Hi everybody
I ran into some issues when trying to fine-tune bart for summarization using the BartForConditionalGeneration
model. The issue evolved around properly masking and ignoring the padding tokens when training. Without the following fix the loss went down but the model produced bad summaries.
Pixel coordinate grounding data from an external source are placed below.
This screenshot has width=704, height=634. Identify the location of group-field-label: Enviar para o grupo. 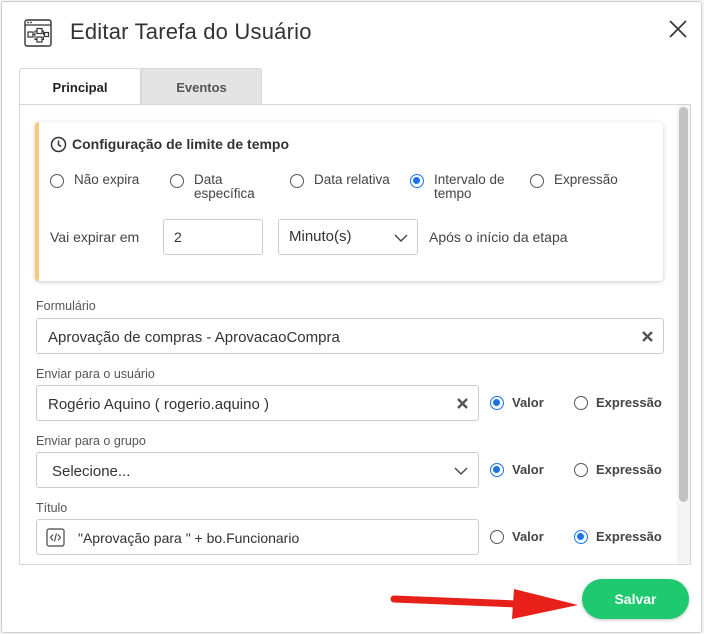
(91, 441).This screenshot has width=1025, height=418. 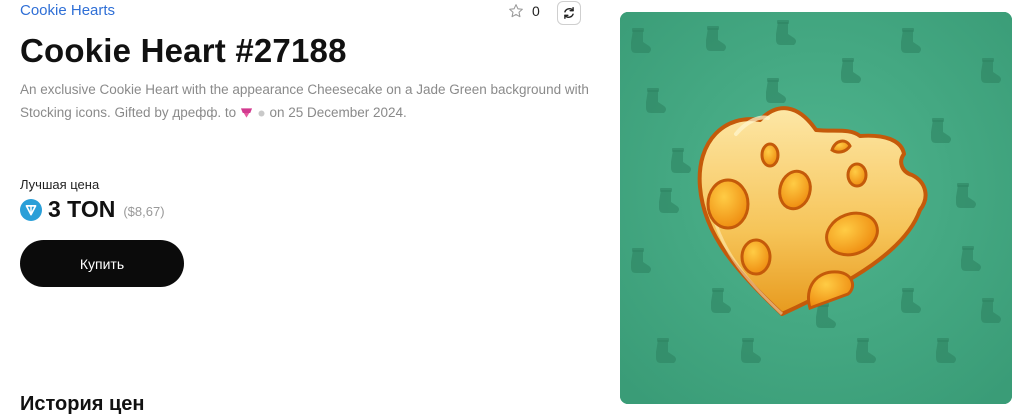 I want to click on favorite-control: 0, so click(x=524, y=11).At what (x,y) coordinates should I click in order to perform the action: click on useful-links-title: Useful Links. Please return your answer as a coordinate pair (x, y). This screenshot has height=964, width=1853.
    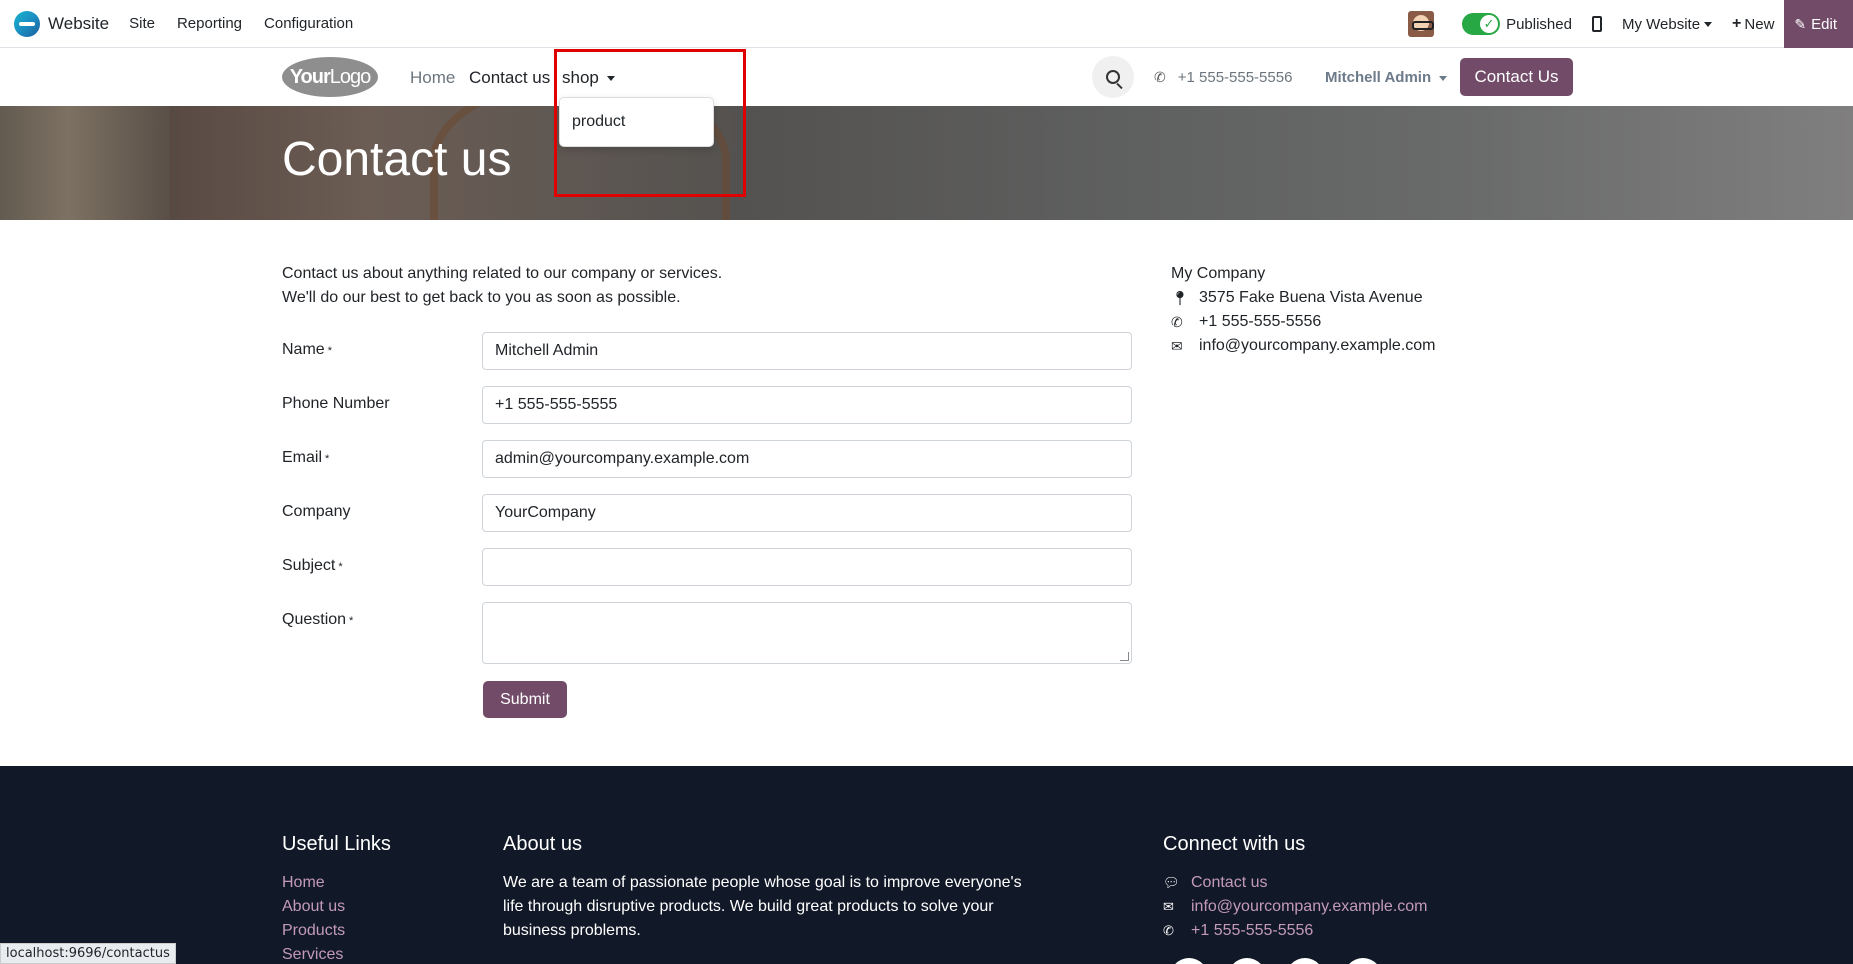
    Looking at the image, I should click on (336, 844).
I post the solution here in case anyone else runs into similar problems.
from transformers import BartTokenizer, BartForConditionalGeneration
from transformers import Trainer, TrainingArguments
from transformers.modeling_bart import shift_tokens_right
dataset = ... # some Datasets object with train/validation split and columns 'text' and 'summary'
tokenizer = BartTokenizer.from_pretrained('facebook/bart-large')
model = BartForConditionalGeneration.from_pretrained('facebook/bart-large')
def convert_to_features(example_batch):
input_encodings = tokenizer.batch_encode_plus(example_batch['text'], pad_to_max_length=True, max_length=1024, truncation=True))
target_encodings = tokenizer.batch_encode_plus(example_batch['summary'], pad_to_max_length=True, max_length=1024, truncation=True))
labels = target_encodings['input_ids']
decoder_input_ids = shift_tokens_right(labels, model.config.pad_token_id)
labels[labels[:, :] == model.config.pad_token_id] = -100
encodings = {
'input_ids': input_encodings['input_ids'],
'attention_mask': input_encodings['attention_mask'],
'decoder_input_ids': decoder_input_ids,
'labels': labels,
}
return encodings
dataset = dataset.map(convert_to_features, batched=True)
columns = ['input_ids', 'labels', 'decoder_input_ids','attention_mask',]
dataset.set_format(type='torch', columns=columns)
training_args = TrainingArguments(
output_dir='./models/bart-summarizer',
num_train_epochs=1,
per_device_train_batch_size=1,
per_device_eval_batch_size=1,
warmup_steps=500,
weight_decay=0.01,
logging_dir='./logs',
)
trainer = Trainer(
model=model,
args=training_args,
train_dataset=dataset['train'],
eval_dataset=dataset['validation']
)
The convert_to_features
function makes sure that the decoder inputs are correctly shifted and still include the padding tokens while in the labels the padding tokens are replaced by -100 such they are ignored in the model loss.